It seems that Green bean seeds came from Central America, which has a tropical humid climate and a place where they love to grow since warmer climates are best for their growth and development. Later, they were brought into Europe sometime in the 16th century by Spanish explorers who were coming back from one of their trips to the New World. At some point thereafter, these green veggies were introduced to other parts of the world by Spanish and Portuguese traders. Currently, some of the largest commercial producers of fresh green beans include Argentina, China, Egypt, France, Indonesia, India, Iraq, Italy, France, Mexico, the Netherlands, Spain, and the United States.
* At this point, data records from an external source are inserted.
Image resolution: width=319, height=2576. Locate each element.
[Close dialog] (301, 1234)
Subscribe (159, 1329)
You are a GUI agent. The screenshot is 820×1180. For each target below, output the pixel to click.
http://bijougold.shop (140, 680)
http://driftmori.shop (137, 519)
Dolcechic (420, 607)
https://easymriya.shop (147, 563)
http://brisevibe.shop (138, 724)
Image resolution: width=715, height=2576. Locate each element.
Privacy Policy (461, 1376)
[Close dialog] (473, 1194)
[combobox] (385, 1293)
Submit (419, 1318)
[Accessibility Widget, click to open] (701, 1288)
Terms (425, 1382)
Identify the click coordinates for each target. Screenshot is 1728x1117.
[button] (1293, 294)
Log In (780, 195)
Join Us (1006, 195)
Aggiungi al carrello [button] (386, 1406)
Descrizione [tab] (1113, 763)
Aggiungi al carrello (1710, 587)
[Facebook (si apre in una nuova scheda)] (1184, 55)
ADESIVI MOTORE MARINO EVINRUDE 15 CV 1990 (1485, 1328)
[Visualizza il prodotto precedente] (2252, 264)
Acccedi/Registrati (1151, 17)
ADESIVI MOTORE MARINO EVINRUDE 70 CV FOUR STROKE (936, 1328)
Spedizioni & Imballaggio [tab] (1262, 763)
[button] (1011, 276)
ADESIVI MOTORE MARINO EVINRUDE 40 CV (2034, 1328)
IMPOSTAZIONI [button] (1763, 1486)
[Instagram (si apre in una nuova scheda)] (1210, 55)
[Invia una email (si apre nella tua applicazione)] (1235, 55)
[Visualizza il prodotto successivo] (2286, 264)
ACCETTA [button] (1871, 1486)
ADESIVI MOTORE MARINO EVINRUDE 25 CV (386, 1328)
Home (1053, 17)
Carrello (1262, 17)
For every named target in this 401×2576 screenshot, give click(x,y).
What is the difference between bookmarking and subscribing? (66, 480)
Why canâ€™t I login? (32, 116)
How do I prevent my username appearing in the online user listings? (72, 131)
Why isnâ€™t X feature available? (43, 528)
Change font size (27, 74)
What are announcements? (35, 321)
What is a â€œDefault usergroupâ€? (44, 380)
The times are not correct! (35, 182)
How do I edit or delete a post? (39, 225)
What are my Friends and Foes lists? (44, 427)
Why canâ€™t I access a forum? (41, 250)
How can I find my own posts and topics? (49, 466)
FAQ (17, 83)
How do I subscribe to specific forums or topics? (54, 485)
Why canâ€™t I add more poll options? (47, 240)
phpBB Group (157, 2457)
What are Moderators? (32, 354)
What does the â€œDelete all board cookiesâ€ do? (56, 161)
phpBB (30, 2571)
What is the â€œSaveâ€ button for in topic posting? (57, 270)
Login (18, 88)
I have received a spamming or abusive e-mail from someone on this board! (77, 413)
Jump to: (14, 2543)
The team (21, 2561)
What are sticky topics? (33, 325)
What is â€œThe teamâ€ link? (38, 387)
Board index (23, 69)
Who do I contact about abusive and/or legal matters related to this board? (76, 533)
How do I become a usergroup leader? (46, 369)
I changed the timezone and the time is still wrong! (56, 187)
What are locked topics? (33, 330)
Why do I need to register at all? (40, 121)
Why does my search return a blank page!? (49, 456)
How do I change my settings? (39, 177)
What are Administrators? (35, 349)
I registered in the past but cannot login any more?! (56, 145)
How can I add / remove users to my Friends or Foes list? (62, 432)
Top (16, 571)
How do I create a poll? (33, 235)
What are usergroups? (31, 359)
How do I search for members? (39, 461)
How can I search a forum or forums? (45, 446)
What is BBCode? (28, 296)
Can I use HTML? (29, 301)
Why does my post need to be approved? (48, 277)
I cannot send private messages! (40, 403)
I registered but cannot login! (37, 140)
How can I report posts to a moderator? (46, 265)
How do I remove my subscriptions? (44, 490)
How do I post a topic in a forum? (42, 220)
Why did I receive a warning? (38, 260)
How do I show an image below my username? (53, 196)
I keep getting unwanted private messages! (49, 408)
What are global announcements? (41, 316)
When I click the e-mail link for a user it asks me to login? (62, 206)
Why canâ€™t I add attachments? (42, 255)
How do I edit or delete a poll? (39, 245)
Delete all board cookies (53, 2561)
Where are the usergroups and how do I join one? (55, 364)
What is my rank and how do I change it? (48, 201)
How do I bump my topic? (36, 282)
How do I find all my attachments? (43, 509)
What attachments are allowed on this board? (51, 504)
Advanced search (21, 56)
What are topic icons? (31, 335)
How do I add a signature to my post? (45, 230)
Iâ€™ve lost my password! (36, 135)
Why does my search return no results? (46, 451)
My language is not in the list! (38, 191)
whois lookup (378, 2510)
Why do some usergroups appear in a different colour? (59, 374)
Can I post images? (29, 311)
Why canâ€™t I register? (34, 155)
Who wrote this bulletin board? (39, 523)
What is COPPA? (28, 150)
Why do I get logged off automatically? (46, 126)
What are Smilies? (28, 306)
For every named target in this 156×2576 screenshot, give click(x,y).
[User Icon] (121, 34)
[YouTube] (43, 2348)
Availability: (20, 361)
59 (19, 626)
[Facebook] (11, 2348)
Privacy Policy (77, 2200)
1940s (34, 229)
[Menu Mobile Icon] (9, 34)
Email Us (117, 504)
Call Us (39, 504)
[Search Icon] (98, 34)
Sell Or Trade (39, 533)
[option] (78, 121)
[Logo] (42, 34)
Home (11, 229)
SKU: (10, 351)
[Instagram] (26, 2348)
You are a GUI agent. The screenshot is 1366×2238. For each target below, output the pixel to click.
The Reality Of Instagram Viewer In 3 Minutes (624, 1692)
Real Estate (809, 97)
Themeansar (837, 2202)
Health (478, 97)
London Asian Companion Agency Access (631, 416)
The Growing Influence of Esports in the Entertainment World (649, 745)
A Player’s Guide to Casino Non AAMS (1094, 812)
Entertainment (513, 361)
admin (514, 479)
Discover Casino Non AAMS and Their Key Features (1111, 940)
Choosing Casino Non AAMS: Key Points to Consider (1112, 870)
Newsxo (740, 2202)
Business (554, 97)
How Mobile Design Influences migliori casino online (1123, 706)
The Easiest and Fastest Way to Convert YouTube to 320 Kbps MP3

Green beans are so good for you and so easy to prepare! Whether you are making a green bean casserole or just making a green bean salad, they are low calorie and highly nutritious.
These veggies have a plentiful source of vitamins, minerals and dietary fiber. Vitamin A in particular is at high levels and helps in protecting against oxygen-free radicals and also plays a role in aging more gracefully! They contain a good amount of folates and vitamin B-12 that are essential for DNA synthesis. A few other minerals? Yes! A good amount of minerals like iron, calcium, magnesium, manganese and potassium, which assist in body metabolism. Potassium in particular is important for maintaining body fluids, which help, in controlling blood pressure and heart rate.
I usually cook them in a large pot of boiling water for a few minutes. I then cool them slightly and add other ingredients such as sliced cherry tomatoes and sliced Crimini mushrooms and if I have some fresh herbs around (which I usually do) I'll add some chopped fresh basil or thyme along with some cashews or pistachios. I drizzle the combination of ingredients with some extra-virgin olive oil, a little red-wine vinegar and Kosher salt and pepper. Voila!
A recipe I found from Good Housekeeping from the late 60s had a recipe for Green Beans Parmesan. It uses 2 lb. green beans, 1 small onion, minced, ½ cup salad oil, ¼ cup wine vinegar, 1 tsp. salt, ¼ tsp. pepper, ½ cup grated Parmesan cheese, 2 tbsp. chopped anchovies (optional).
Cut beans on angle into 2 inch pieces; cook until tender. Drain; cool, toss with ingredients, then refrigerate until ready to serve.